When a businessman decides to sell his company, he is most likely facing the most important business decision of his life. It is the moment where all the value that has been created throughout the company’s life can finally be appreciated.
The buyer usually has very prepared advisors who have lots of experience in business, finance and negotiation. Needless to say, there is a clear disadvantage which will ultimately be reflected in the final conditions of the contract.
The complex selling process involves many little tricks, especially with regard to the financial and negotiating side. Normally, it will be the first time that you are selling a company- you will be inexperienced, which is a problem as the stakes are high. Here, experience is undoubtedly vital.
Just as you shouldn’t face an IRS audit without the help of a tax advisor or build a house without the help of an architect, you shouldn’t sell your company without the help of an M&A advisor.
Without an M&A advisor, many conversations with buyers fail to succeed due to a lack of proper advice. If there is no advisor, even when the Memorandum of Understanding has been signed, the failure rate is more than 60%. In our experience, this rate drops to 15% when the seller uses the help of a professional advisor.

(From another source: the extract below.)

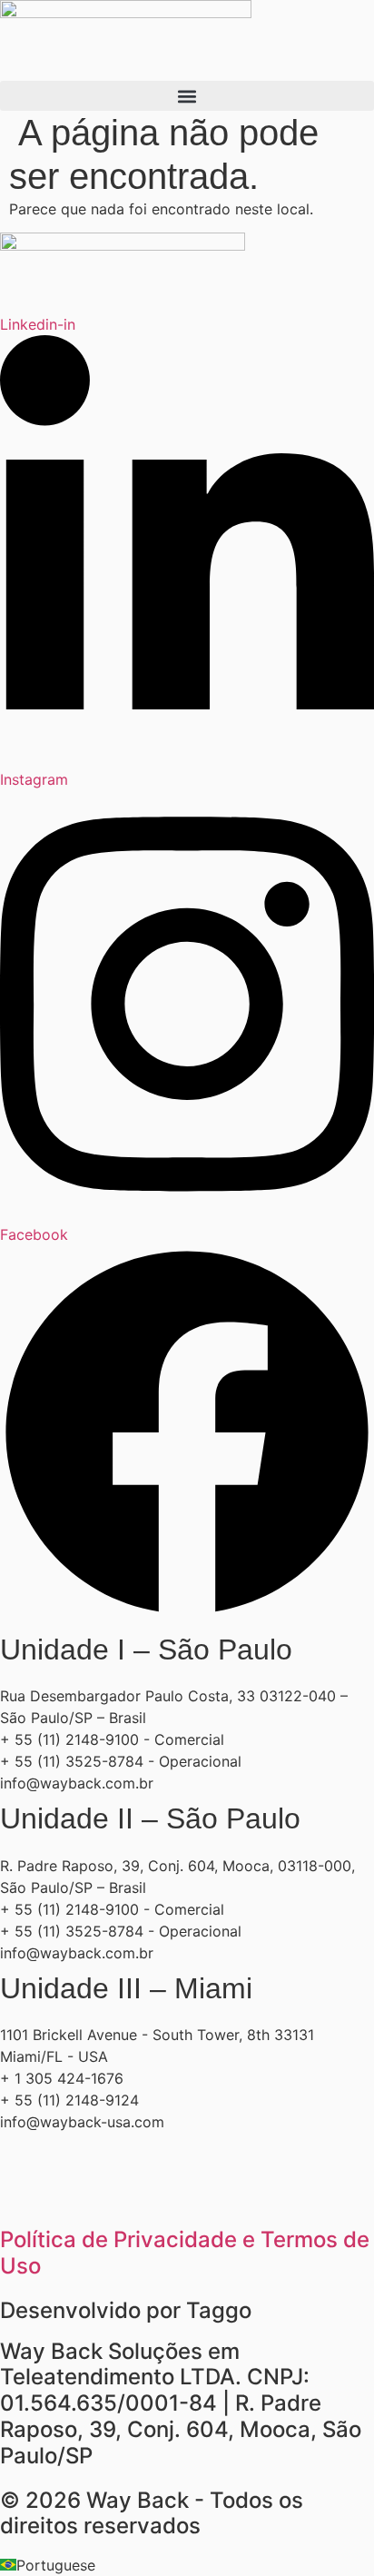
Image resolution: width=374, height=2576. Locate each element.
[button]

As experienced advisors, our past experience of other sales processes allows us to think of imaginative solutions when negotiations go stale and our financial knowledge helps us think on our feet during price negotiations.
Advisors are experts in negotiating the sale of companies. We know how to frame the negotiation and we guide our client through what is appropriate to say and when to say it. Having a professional advisor stops you from making mistakes. They will greatly increase your chances of selling your company and get you a much higher price.

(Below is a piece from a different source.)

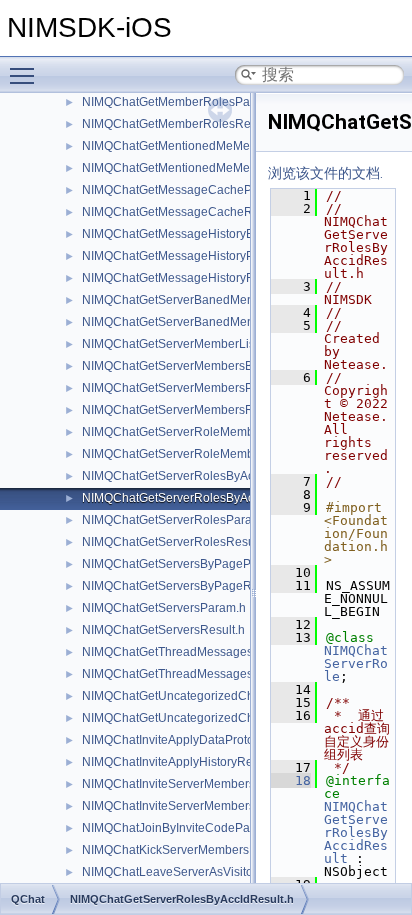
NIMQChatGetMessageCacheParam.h (186, 190)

And don’t forget that if you pay peanuts, you get monkeys. There is a wide selection of “pseudo M&A advisors” ranging from facilitators, brokers, consultants, intermediaries, etc… trying to participate in a deal.
When you are thinking about looking for an M&A advisor, make sure that what you find is a true and profesional M&A advisor; it isn’t uncommon to find lawyers or tax advisors working on the financial aspects of a deal. Just because they are specialists in drawing up contracts doesn’t mean that they also know how to advise on all other aspects.
Nor is it uncommon to find consultants, auditors or mere intermediaries acting as advisors in these processes. Inevitably, consultants will turn the operation into a complex and painstaking study of synergies or an integral strategic plan. Auditors will do the same, treating all the operation like an omnipresent due diligence.
Select wisely as you might be facing the most important deal of your business life.